Work item: Transcribe exactly the entries from the "Where should I" line to the end, both included, minus pictures.
_ _ _ _
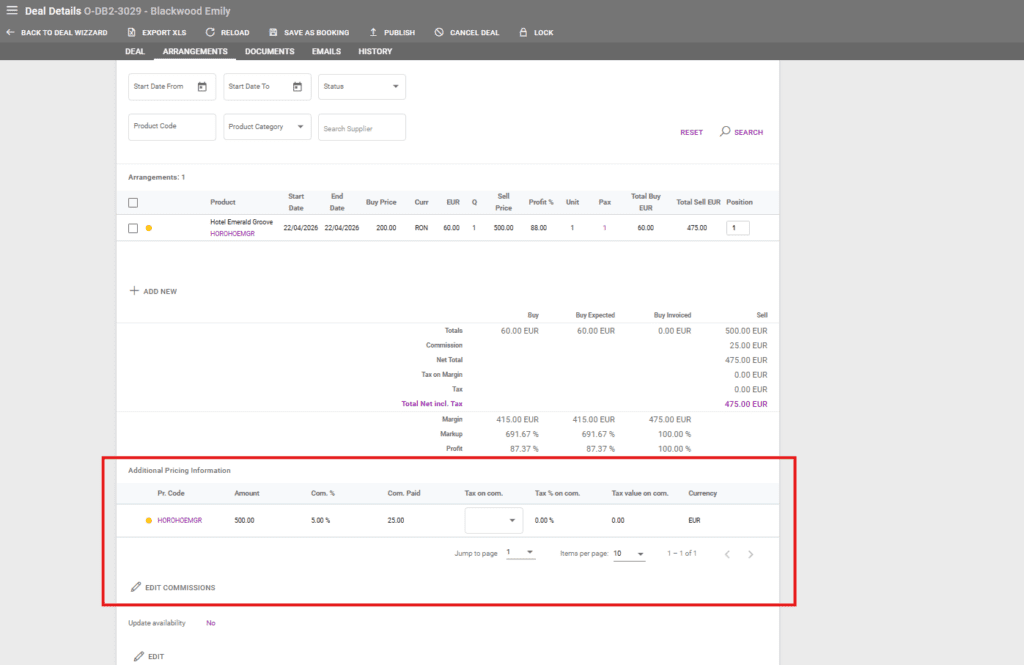Switch to the Documents tab

269,51
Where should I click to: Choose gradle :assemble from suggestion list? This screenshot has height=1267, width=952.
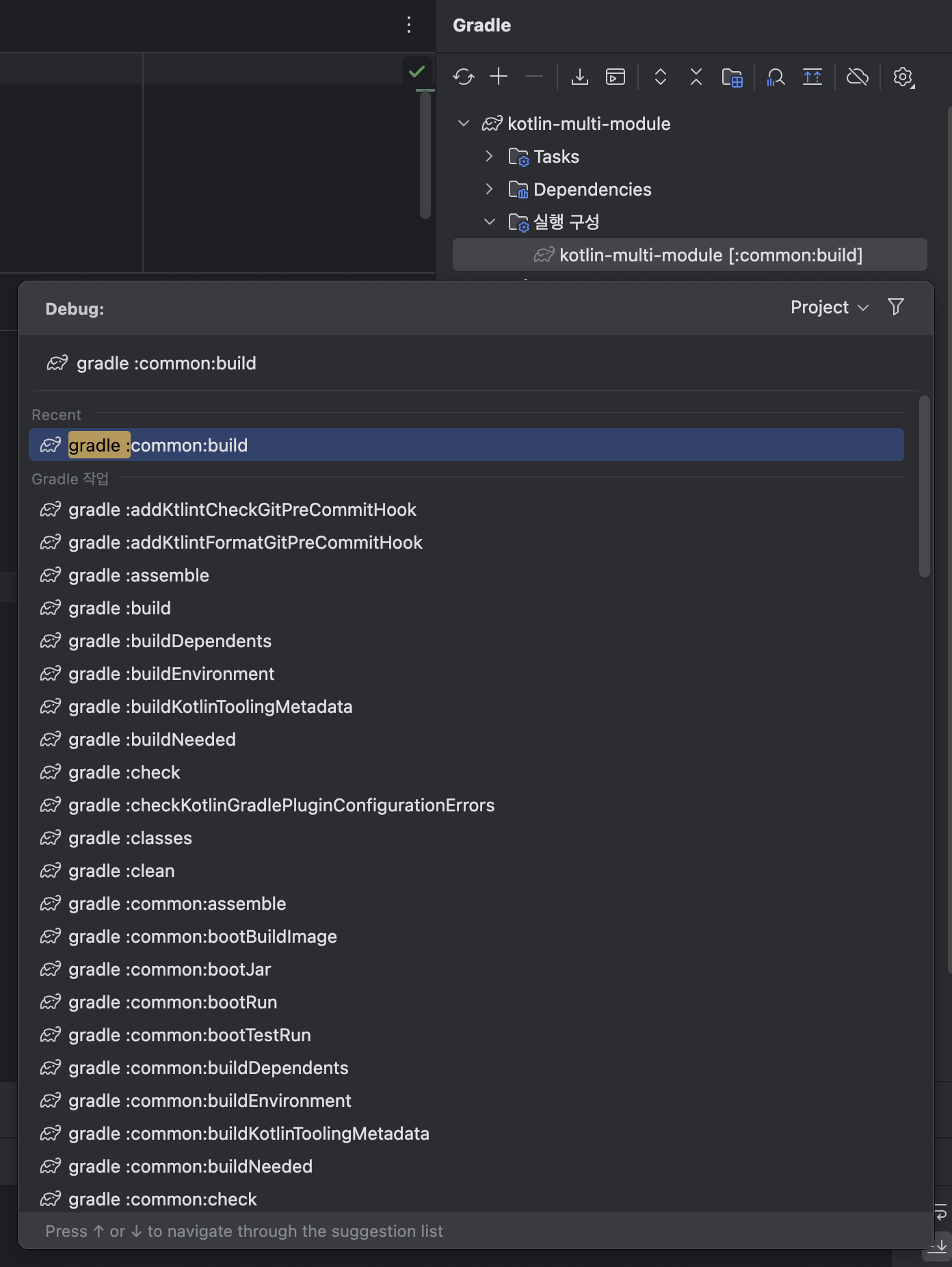[x=466, y=575]
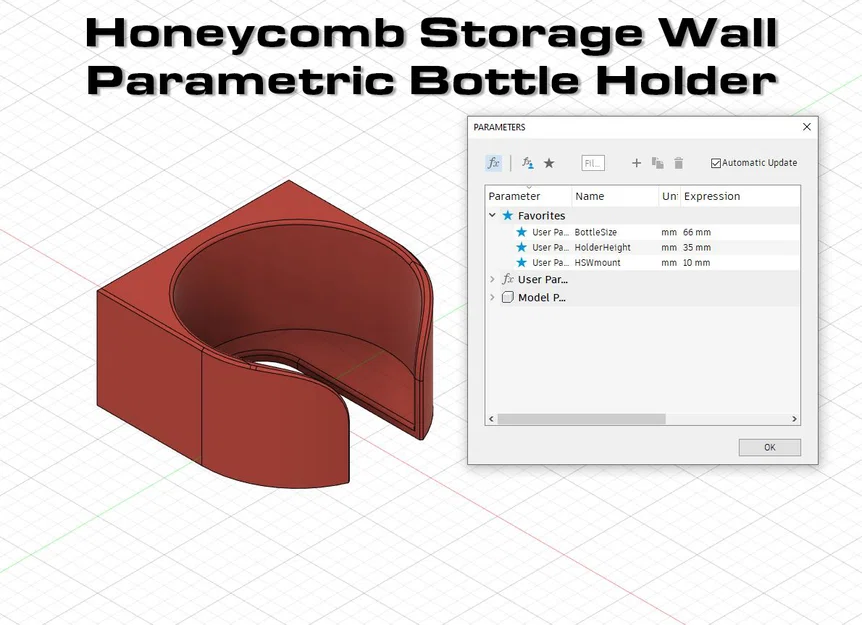
Task: Disable the Automatic Update checkbox
Action: [715, 162]

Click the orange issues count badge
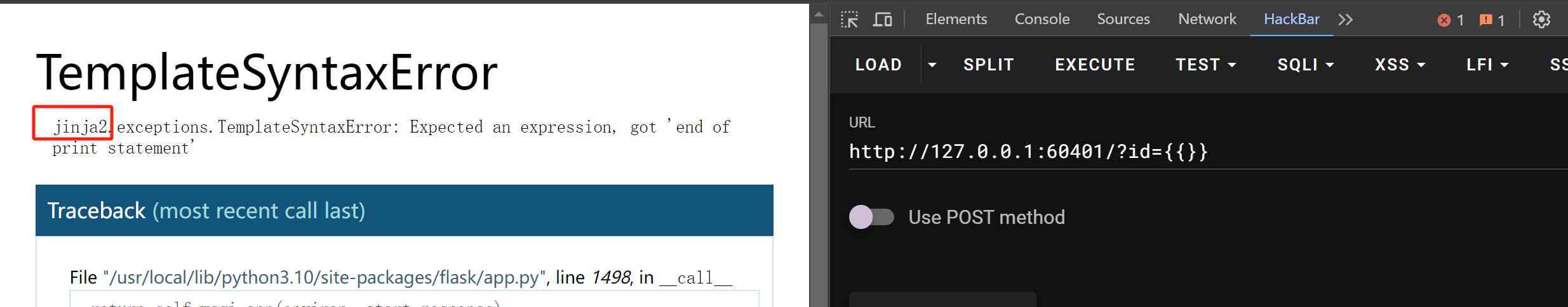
_ _ _ _
Reply:
Where should I click to: Choose gradle :assemble from suggestion list? This screenshot has height=1267, width=952.
[x=466, y=575]
Task: Disable the Automatic Update checkbox
Action: [715, 162]

Click the orange issues count badge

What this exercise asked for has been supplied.